**SOURCE INFORMATION:**
================
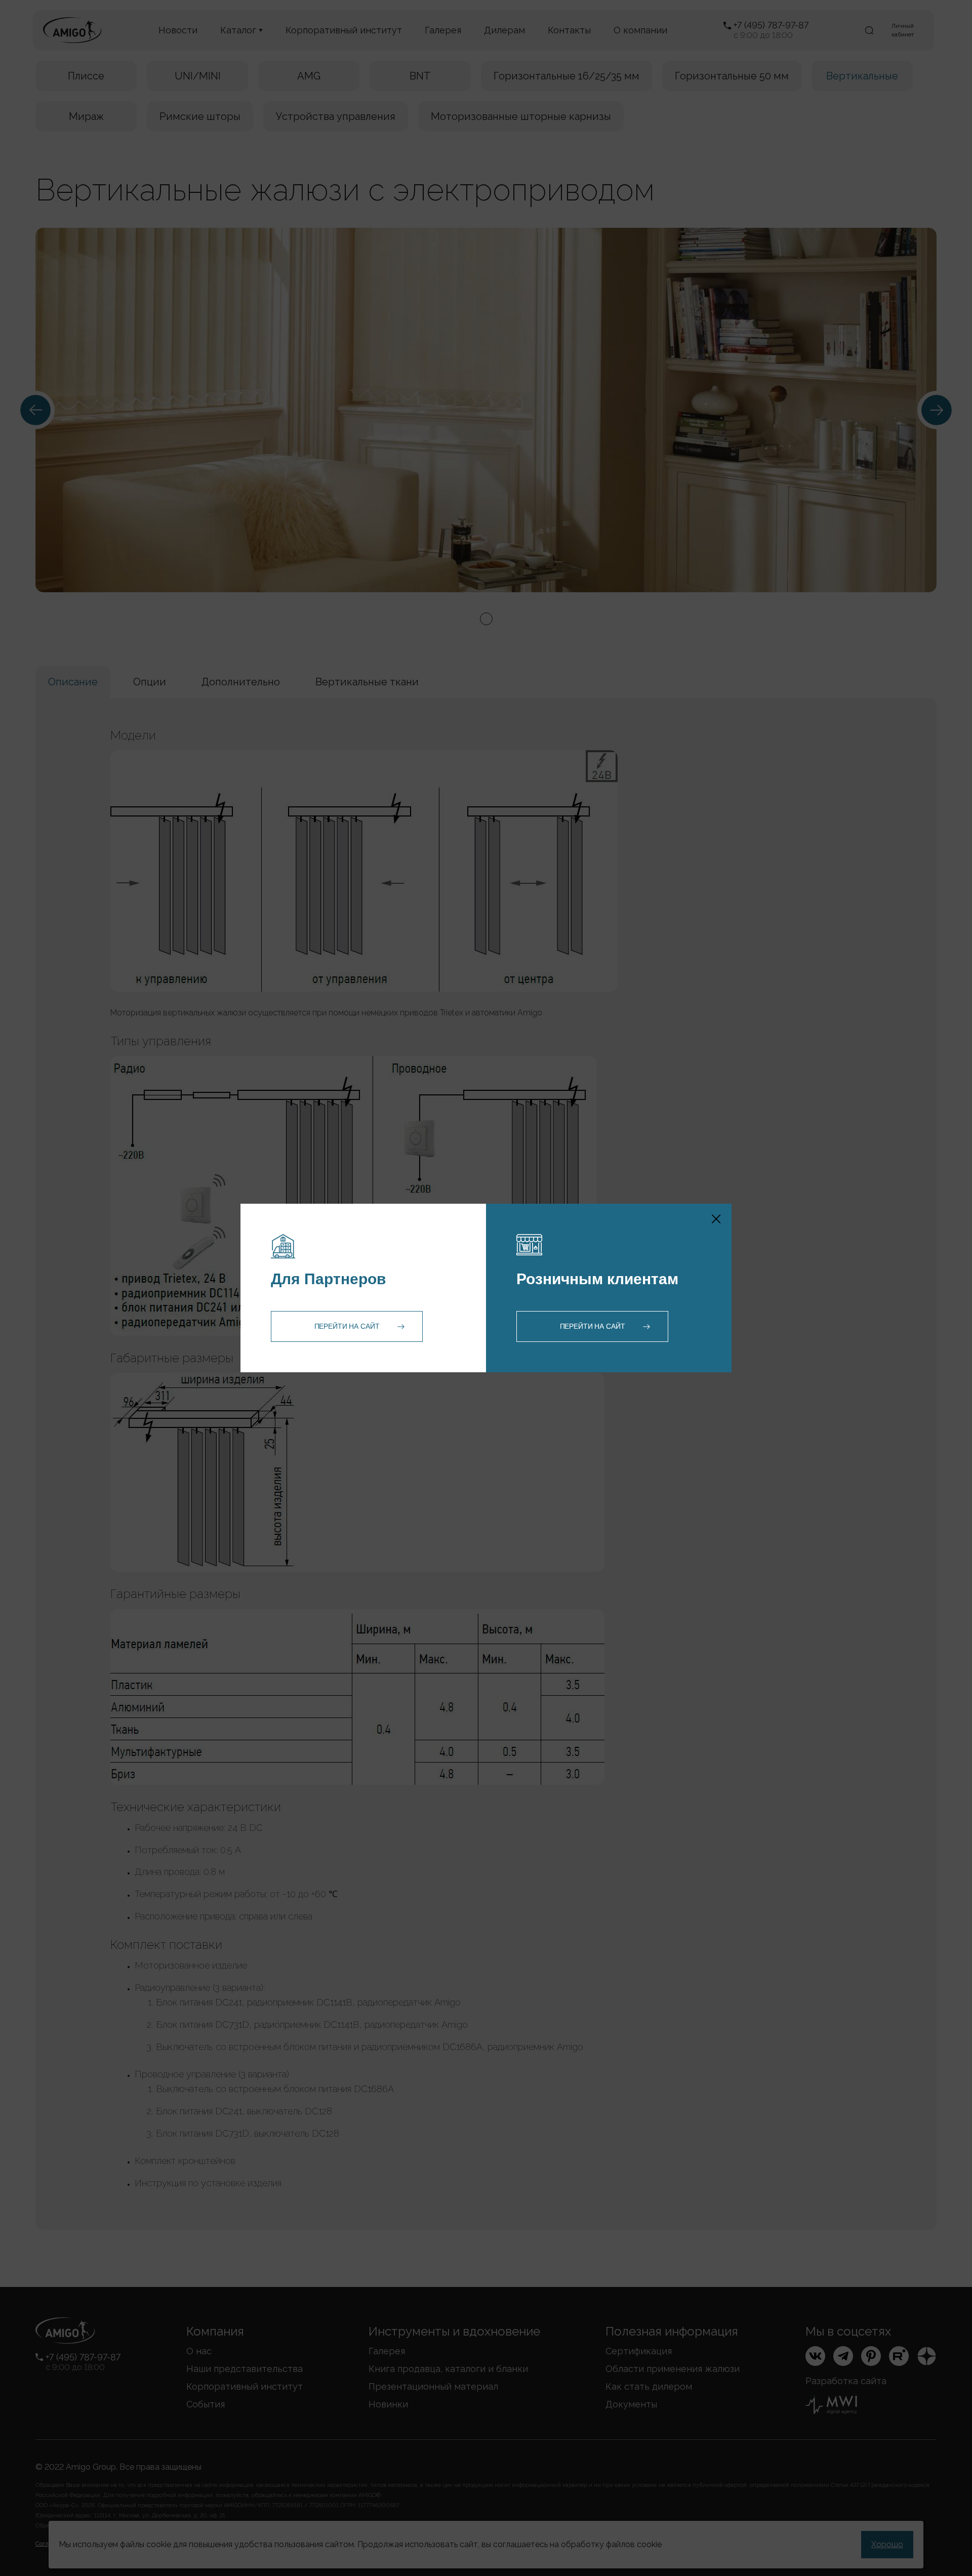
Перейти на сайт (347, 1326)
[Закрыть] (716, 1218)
================
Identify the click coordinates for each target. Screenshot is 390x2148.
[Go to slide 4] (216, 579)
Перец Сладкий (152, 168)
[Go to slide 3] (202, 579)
================
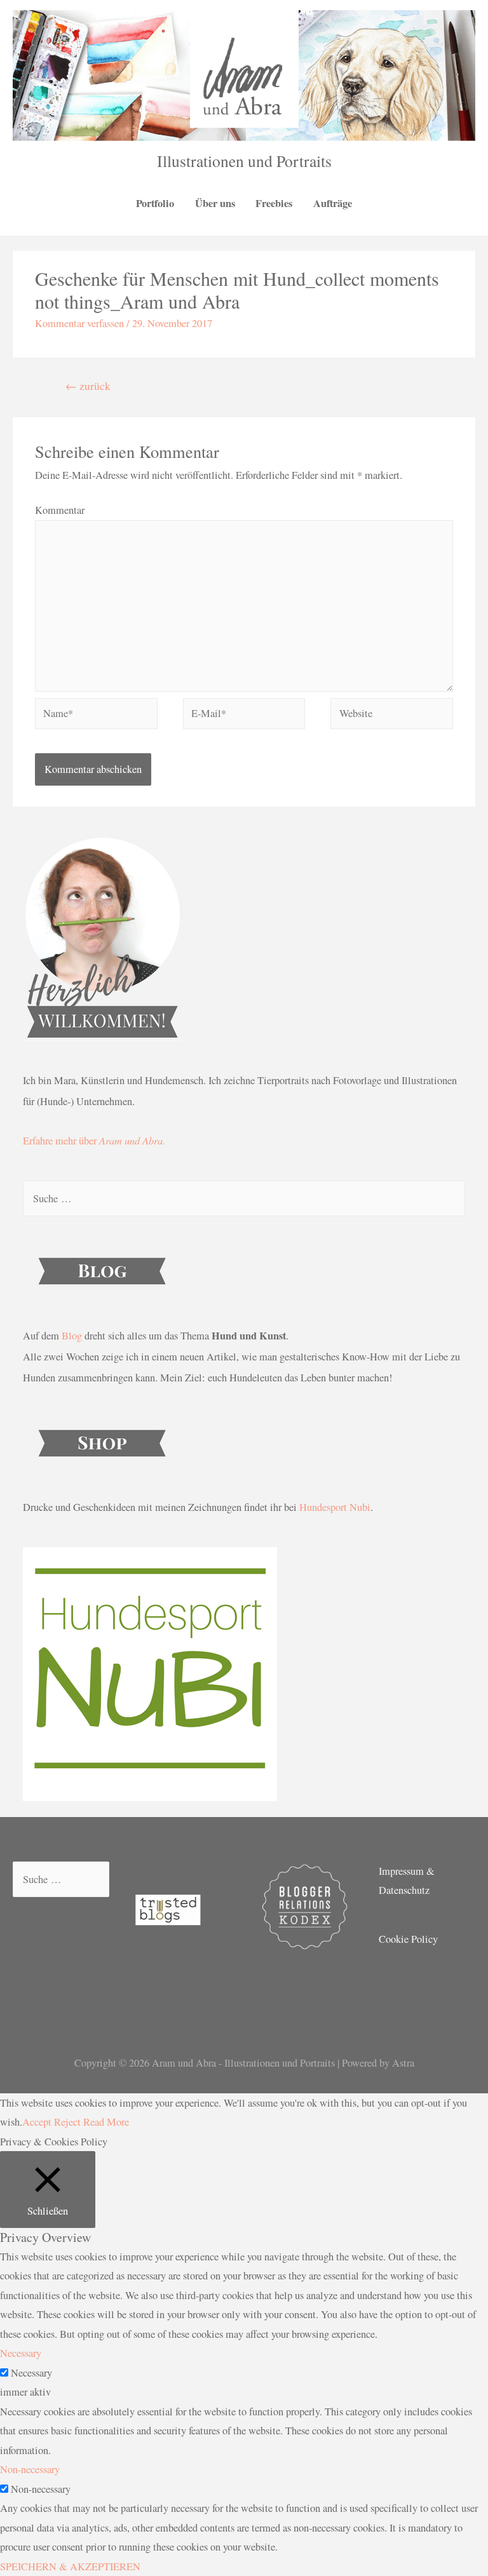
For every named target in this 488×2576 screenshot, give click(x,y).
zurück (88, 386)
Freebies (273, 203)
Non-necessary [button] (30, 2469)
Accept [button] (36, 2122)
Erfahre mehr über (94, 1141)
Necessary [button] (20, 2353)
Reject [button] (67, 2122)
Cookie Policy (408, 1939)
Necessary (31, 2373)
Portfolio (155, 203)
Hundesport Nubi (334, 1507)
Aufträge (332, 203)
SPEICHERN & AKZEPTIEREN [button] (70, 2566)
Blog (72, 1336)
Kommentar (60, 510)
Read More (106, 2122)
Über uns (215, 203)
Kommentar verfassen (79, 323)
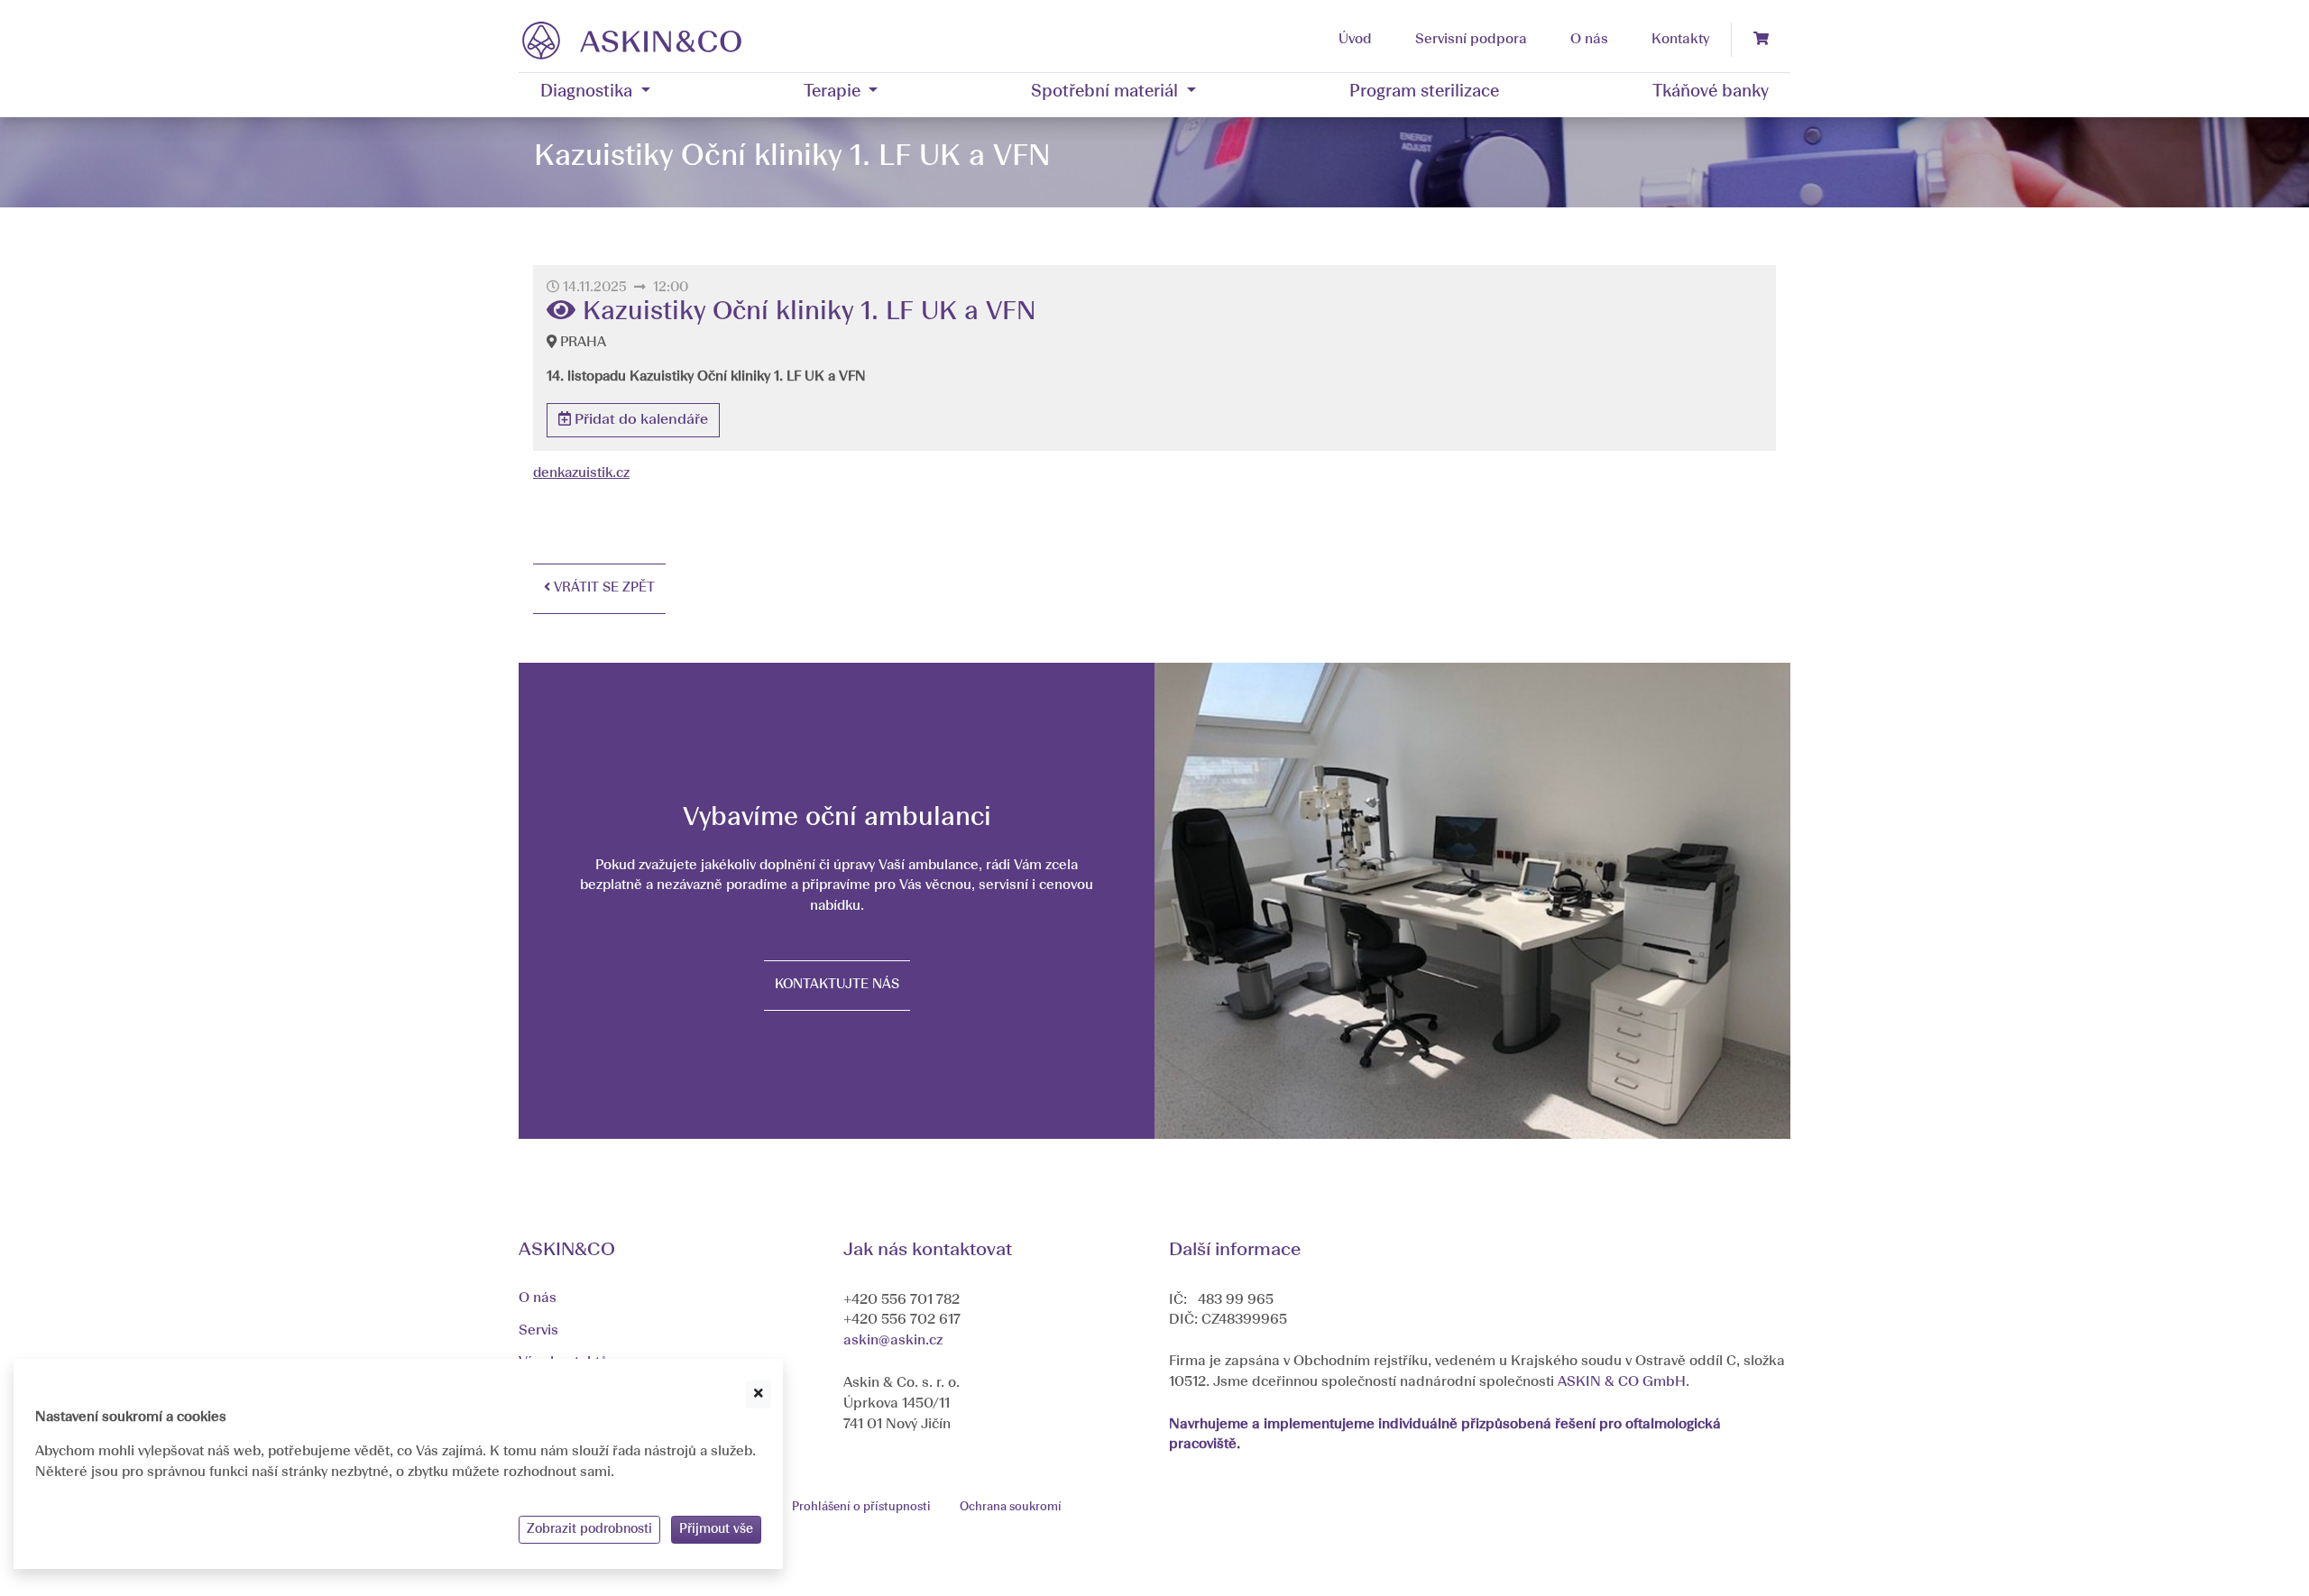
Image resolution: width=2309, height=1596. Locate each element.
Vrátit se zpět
================
**INSTRUCTIONS TO FOLLOW:** Going by the data above, give back only the lines from the one containing "Read More (106, 2122)" through the one containing "Vrátit se zpět", exactly as they stand, both ends included and no images.

**THE COMPLETED TASK:**
Read More (106, 2122)
Über uns (215, 203)
Kommentar verfassen (79, 323)
Image resolution: width=2309, height=1596. Locate each element.
Vrátit se zpět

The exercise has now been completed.